(Excerpt)
At another point, a German character flies over the terrain east of Warsaw:

“Forster had glimpsed a thread-like single-track railway, running between two walls of pine trees to a construction site where hundreds of men were swarming about amid boards, bricks and lime. Something of strategic importance was evidently being built here.”

Those last words are so heavy with irony they might bring the plane down. They bring us to the second way that Grossman criticises truth – using Germans. The Soviets had one truth, the Nazis another. While he could not criticise the Soviet truth, he could break down the Nazi truth in a way suspiciously easy to adapt to the Soviet one. The camp has no strategic utility – it just annihilates people, probably Jews. Forster deludes himself, but we sense the truth. Could characters on the other side, justifying their own camps, not be similarly deluded?

Another character, Schmidt, while under fire in Stalingrad, wonders how he might build bridges to his colleagues. He’s an old communist, and suspects he is not alone in not wanting to fight. But he cannot connect to his colleagues – to voice doubt in public or private would be to court immediate execution. It’s a similar scenario to the one the Soviets experienced in the Great Terror, of people unable to unite, even though they might manage to make change if they could, all because of the state’s power and surveillance. At another point, some soldiers declare their propaganda was always a lie: “To be honest with you – now that the war’s almost over – all this talk about the unity of the German nation is bullshit.” Here, too, could we not say something similar about the Soviets?

(Given exercise 1) Name every building material that the Grossman excerpt places at the construction site Forster sees from the air.
(Given exercise 2) Reproduce the stretch of the Grossman excerpt from "Those last words" through "be similarly deluded?".

(Supplied data)
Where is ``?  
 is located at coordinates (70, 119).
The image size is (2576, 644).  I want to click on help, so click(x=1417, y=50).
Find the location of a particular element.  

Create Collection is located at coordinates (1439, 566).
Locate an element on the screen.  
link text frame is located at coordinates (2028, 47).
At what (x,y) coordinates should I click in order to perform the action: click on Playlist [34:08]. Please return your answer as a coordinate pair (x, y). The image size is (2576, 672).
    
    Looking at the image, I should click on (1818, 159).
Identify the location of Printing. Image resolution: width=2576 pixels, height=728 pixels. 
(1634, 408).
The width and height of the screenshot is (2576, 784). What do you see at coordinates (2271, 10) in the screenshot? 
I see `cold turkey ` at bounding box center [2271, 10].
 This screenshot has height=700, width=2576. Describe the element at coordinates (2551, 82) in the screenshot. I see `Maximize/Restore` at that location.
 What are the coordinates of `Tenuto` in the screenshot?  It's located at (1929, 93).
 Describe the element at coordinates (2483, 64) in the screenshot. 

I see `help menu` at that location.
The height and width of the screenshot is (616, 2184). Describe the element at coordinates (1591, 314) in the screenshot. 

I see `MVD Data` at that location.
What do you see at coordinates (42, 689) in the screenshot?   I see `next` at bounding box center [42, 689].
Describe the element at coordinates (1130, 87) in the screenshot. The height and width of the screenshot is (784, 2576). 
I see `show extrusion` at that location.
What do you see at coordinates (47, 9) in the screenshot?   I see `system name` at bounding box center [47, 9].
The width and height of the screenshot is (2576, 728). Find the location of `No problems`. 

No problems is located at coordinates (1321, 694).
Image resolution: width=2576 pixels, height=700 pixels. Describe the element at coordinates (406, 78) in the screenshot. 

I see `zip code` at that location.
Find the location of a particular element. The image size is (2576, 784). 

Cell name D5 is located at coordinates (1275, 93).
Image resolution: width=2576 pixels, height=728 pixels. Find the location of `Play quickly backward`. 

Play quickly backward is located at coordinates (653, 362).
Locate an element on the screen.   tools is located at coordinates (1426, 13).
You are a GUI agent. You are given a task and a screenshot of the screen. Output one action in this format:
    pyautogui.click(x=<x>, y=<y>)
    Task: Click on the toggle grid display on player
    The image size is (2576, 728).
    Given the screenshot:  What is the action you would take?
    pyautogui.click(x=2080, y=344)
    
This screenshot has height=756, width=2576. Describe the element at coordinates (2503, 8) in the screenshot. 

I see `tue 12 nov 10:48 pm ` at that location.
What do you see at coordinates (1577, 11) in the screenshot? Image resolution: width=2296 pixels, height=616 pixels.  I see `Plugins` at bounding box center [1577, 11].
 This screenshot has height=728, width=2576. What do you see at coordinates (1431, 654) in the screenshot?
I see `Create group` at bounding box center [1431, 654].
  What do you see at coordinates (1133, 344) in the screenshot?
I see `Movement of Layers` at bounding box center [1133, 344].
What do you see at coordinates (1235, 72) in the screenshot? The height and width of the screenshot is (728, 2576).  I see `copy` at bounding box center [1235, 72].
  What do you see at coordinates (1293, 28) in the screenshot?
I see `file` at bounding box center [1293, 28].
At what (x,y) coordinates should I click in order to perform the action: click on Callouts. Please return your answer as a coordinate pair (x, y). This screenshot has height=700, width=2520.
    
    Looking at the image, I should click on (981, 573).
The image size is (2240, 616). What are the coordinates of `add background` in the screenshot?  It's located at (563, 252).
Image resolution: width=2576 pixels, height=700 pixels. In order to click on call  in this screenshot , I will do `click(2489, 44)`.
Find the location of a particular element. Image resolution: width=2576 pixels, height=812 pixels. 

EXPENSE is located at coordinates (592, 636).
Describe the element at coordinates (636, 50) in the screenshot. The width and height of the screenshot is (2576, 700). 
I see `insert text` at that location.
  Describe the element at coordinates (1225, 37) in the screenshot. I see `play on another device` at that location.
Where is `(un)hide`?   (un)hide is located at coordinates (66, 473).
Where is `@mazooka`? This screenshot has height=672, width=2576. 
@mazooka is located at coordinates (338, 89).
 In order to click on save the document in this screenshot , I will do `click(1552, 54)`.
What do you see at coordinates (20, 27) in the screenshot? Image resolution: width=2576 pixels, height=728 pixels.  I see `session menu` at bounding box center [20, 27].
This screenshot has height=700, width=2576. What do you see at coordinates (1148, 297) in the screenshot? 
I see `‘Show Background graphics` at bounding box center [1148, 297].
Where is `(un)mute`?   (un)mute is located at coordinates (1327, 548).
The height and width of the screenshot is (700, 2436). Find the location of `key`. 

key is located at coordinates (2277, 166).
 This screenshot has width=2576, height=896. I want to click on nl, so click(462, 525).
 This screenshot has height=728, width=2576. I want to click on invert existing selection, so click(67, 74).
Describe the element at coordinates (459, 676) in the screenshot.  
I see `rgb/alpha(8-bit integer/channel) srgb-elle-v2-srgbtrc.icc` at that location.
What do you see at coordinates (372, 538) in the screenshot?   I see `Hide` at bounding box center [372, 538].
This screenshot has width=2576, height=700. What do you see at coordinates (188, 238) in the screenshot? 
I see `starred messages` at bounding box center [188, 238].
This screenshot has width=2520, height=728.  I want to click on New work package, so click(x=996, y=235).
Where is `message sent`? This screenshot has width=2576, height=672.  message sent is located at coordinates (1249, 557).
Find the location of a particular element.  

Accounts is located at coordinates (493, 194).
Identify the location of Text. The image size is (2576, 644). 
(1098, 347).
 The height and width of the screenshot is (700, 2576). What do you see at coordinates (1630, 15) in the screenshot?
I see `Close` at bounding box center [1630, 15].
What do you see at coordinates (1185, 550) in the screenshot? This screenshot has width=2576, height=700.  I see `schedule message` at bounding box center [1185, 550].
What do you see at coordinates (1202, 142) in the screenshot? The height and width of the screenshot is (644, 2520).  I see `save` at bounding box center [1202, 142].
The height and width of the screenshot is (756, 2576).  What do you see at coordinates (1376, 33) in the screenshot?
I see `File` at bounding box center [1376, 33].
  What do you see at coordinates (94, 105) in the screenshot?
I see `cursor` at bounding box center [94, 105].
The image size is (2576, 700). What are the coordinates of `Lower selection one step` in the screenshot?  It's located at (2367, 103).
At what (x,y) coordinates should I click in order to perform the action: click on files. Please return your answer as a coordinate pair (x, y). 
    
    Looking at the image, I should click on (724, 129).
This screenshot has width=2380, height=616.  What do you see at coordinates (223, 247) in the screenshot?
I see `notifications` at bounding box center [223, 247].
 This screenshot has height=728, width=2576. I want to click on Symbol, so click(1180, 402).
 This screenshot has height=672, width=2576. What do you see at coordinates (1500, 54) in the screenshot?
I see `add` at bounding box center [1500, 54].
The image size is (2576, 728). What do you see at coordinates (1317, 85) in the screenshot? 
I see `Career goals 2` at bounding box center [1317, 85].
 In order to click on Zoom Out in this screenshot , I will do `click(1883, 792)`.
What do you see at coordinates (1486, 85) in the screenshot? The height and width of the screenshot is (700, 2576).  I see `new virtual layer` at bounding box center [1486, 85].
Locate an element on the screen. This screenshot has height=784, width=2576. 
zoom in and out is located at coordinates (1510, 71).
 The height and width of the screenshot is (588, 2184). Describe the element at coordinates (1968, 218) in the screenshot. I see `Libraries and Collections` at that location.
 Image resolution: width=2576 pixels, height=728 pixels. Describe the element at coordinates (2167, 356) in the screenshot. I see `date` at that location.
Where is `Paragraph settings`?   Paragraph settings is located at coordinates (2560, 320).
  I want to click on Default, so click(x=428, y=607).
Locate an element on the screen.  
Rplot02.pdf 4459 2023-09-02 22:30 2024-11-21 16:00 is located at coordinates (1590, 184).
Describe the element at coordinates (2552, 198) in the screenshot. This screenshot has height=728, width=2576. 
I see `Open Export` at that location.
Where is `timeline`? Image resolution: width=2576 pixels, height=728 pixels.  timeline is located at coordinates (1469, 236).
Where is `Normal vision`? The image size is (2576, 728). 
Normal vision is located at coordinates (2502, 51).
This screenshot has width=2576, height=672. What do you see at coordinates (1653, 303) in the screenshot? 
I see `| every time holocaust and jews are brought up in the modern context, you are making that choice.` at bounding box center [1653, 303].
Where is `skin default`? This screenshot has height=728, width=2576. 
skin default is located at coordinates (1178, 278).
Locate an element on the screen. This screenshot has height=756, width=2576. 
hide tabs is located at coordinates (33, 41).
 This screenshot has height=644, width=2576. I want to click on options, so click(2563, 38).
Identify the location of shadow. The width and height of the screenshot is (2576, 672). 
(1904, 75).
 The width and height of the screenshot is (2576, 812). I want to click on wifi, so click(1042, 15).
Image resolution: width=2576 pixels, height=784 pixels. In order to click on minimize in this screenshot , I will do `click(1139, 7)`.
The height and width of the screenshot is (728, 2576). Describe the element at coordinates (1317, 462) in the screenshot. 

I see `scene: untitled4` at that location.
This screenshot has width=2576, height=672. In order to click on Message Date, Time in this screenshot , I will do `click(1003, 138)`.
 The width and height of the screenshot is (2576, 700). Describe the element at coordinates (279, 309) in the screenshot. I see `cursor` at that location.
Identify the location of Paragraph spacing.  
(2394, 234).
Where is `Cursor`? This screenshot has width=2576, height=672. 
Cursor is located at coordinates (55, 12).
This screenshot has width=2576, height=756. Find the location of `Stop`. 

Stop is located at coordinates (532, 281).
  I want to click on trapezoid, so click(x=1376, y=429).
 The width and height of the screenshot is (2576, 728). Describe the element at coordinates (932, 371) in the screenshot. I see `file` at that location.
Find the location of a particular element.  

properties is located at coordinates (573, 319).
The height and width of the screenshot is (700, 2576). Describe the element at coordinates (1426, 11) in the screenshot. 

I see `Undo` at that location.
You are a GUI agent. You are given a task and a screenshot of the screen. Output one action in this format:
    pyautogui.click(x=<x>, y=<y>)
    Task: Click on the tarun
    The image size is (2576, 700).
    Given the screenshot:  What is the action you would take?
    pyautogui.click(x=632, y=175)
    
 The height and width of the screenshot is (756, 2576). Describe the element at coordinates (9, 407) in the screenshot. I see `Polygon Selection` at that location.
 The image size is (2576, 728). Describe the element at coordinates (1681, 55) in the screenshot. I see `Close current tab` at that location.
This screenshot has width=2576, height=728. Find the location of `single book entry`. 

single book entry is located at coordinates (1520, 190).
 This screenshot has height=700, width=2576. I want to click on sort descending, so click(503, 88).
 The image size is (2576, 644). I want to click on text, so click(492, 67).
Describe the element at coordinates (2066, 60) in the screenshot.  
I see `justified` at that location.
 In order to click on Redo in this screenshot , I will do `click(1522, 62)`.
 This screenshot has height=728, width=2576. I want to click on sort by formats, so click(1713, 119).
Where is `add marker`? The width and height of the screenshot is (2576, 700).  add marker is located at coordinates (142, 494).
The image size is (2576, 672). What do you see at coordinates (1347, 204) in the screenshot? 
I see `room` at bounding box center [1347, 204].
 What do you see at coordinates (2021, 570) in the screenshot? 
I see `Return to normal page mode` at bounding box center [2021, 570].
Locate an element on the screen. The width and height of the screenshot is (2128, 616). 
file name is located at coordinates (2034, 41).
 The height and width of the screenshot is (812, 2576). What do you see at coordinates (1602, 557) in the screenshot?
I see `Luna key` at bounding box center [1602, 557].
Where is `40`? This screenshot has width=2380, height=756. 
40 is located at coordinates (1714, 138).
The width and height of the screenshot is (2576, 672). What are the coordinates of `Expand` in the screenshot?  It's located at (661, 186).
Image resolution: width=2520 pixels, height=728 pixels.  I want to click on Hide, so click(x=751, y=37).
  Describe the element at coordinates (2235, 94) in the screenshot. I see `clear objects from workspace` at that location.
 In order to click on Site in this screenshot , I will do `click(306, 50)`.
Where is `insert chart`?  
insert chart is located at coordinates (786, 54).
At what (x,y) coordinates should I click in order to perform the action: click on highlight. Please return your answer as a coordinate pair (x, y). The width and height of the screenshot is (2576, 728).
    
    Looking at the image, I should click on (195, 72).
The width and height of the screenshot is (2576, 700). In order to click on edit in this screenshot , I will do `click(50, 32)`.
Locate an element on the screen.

(Answer 1)
- boards
- bricks
- lime

(Answer 2)
Those last words are so heavy with irony they might bring the plane down. They bring us to the second way that Grossman criticises truth – using Germans. The Soviets had one truth, the Nazis another. While he could not criticise the Soviet truth, he could break down the Nazi truth in a way suspiciously easy to adapt to the Soviet one. The camp has no strategic utility – it just annihilates people, probably Jews. Forster deludes himself, but we sense the truth. Could characters on the other side, justifying their own camps, not be similarly deluded?